OBJECTIVE 1:
In the profile of Matthew, what two roles does he hold at his own retreat in Costa Rica?

SOURCE DOCUMENT:
□ □ □

Pensacola remains home for Matthew, where his children and grandchild are rooted and where much of his heart still lives. Today, he spends much of the year in Costa Rica as Co-Founder and Lead Facilitator of his own retreat, guiding small-group wellness retreats for veterans, first responders, trauma survivors, and individuals seeking deeper healing. The retreat blends guided experiences, group support, reflection, accountability, and integration, designed to help participants confront emotional wounds they may have carried for years. “I’m not there to fix anyone,” he says. “I’m there for the moment someone decides to stop avoiding themselves.”

Matthew understands the invisible weight many veterans and public servants quietly carry: hypervigilance, fear, loss of identity, and emotional exhaustion hidden behind strength and service. “When you wear a uniform, it becomes part of who you are,” he explains. “Then one day that identity is gone, and you have to face yourself.”

“PTSD, trauma, depression at the core of it, it’s fear,” he says. “Fear of loss. Fear of pain. Fear of facing things we’ve avoided.” Many people quietly carry burdens they rarely discuss. “People are functioning,” he says. “They’re showing up for work, showing up for family, smiling in public. Deep inside, they’re hurting.” For many, the struggle is invisible, hidden behind careers and responsibilities. 

Over time, Matthew noticed something universal among nearly everyone who came seeking help. “No one acknowledges the good they’ve done,” he says. “People tell themselves stories about failure, guilt, shame, but they forget the lives they’ve touched.” For Matthew, healing is not about becoming someone new. It is about remembering who you were before fear, grief, and pain shaped the story you told yourself. “People are stronger than they realize,” he says. “Sometimes they just need someone to remind them of that.”

Service remains central to his life, only now, it looks different. The former soldier who once carried invisible burdens now spends his days helping others put theirs down. For all the titles he has carried, this work feels closest to purpose.

What Matthew wants people to know is simple: You are not alone. “Whatever you’re carrying,” he says, “you are loved. The stories you tell yourself about who you are — they’re not always true. I believe in you. Sometimes healing begins the moment someone finally believes they deserve it.

“I’m not there to fix anyone. I’m there for the moment someone decides to stop avoiding themselves.”

□ □ □

MATERIAL PROVIDED:

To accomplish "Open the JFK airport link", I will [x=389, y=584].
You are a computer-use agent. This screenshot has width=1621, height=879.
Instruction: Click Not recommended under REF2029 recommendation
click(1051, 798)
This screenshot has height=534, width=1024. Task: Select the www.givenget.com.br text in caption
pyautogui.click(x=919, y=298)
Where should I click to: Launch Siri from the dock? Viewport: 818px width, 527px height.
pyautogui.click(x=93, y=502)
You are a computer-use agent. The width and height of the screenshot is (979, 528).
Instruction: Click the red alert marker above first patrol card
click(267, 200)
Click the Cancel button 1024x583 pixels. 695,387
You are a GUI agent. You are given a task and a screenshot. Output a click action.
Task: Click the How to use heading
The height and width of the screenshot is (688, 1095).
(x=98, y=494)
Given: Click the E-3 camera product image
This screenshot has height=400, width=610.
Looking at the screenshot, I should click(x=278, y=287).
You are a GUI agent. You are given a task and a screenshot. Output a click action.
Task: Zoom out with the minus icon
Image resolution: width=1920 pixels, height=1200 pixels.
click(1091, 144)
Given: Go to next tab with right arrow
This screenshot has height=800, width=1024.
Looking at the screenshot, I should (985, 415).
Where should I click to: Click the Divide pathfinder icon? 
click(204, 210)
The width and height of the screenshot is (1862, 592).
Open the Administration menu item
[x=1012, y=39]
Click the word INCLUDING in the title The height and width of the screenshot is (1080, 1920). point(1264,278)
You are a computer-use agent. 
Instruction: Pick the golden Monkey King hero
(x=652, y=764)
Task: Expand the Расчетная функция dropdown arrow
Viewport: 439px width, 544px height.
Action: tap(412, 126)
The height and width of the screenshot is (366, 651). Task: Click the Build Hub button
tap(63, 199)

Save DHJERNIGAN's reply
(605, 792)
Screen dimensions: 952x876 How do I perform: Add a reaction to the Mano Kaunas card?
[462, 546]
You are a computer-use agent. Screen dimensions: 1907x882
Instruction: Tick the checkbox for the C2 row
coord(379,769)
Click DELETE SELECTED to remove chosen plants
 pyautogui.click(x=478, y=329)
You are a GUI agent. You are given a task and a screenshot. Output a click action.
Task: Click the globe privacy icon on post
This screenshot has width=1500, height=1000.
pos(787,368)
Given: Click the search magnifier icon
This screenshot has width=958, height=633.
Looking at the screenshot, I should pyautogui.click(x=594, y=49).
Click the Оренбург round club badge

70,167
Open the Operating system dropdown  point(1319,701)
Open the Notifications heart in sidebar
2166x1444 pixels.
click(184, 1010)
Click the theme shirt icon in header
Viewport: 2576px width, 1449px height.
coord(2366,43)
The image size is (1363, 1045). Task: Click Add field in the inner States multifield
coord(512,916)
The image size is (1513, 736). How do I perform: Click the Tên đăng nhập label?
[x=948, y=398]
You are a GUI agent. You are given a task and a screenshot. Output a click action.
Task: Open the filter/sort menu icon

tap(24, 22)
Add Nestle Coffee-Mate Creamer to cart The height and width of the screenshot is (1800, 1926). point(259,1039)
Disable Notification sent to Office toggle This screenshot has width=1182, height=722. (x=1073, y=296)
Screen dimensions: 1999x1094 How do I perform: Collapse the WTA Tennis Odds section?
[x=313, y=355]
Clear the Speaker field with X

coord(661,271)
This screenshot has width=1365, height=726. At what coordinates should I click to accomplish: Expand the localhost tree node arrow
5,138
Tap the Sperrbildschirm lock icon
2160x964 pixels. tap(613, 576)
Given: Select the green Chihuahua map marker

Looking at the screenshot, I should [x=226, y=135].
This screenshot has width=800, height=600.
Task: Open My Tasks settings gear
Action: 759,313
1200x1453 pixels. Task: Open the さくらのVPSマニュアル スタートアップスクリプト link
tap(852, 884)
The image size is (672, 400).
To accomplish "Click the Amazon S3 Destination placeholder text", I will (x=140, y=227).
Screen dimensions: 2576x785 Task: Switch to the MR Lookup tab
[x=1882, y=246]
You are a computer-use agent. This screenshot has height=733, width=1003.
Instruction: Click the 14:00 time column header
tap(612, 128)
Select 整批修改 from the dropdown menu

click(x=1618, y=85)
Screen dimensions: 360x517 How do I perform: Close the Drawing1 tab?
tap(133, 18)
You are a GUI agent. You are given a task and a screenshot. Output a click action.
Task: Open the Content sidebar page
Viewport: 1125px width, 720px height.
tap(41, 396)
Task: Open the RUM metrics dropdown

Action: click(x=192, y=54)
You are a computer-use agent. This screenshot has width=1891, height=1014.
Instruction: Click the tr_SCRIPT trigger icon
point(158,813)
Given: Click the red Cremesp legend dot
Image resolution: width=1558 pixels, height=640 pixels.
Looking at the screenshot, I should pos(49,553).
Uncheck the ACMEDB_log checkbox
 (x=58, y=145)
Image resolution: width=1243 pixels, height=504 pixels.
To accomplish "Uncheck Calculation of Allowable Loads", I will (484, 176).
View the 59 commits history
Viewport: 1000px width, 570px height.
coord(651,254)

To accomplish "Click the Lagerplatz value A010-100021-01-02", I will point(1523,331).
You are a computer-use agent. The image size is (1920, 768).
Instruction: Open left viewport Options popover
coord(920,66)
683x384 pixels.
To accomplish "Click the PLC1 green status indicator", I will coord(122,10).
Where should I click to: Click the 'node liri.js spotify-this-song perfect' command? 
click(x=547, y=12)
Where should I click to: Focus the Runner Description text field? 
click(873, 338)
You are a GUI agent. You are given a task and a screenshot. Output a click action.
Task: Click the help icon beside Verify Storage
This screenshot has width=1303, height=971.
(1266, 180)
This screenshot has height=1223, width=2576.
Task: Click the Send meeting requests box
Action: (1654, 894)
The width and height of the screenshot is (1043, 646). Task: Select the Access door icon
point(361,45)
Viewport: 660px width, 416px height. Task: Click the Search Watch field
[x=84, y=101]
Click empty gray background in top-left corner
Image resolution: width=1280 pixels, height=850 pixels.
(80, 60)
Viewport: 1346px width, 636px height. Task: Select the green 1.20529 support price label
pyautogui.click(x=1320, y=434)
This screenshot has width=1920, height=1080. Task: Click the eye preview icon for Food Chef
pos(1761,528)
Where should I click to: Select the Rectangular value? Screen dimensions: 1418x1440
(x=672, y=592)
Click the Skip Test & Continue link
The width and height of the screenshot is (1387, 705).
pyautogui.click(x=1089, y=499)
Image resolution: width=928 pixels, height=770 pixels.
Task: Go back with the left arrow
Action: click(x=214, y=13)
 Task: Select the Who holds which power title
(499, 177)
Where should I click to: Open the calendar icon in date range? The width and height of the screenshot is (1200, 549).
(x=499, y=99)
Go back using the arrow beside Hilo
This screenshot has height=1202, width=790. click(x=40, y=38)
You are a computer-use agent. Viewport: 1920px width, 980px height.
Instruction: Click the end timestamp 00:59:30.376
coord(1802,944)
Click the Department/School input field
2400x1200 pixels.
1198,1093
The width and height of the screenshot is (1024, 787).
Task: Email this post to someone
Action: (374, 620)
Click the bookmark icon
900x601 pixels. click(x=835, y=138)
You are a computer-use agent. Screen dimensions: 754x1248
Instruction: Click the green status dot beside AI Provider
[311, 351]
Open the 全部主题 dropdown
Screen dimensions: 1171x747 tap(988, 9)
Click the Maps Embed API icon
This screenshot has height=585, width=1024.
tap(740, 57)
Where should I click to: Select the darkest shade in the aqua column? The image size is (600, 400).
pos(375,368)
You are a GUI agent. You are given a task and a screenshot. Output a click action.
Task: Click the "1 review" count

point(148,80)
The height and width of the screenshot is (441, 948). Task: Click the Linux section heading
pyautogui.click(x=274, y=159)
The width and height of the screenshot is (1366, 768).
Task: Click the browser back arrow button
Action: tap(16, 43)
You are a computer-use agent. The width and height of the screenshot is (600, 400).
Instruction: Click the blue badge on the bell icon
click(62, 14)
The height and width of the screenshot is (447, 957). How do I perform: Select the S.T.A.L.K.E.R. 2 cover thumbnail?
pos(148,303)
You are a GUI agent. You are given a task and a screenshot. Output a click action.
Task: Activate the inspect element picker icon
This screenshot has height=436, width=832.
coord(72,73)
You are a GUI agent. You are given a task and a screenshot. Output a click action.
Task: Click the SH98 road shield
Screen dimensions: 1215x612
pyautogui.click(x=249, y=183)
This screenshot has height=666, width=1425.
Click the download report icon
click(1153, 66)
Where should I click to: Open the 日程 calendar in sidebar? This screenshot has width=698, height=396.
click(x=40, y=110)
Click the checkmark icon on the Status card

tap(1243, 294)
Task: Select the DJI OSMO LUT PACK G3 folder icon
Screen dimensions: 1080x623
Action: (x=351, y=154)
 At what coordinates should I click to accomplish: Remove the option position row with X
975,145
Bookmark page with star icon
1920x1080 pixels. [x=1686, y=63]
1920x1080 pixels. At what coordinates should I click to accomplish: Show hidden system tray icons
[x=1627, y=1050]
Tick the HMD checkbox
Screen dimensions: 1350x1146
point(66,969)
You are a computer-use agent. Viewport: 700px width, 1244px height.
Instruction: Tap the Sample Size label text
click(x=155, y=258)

□ □ □

OBJECTIVE 2:
Swap "localhost tree node" for "server tree node" in the listing, from the line with "This screenshot has width=1365, height=726." up to and including the line with "2160x964 pixels. tap(613, 576)", and give only those lines, otherwise unchanged.

FULL SOLUTION 1:
Co-Founder and Lead Facilitator.

FULL SOLUTION 2:
This screenshot has width=1365, height=726. At what coordinates should I click to accomplish: Expand the server tree node arrow
5,138
Tap the Sperrbildschirm lock icon
2160x964 pixels. tap(613, 576)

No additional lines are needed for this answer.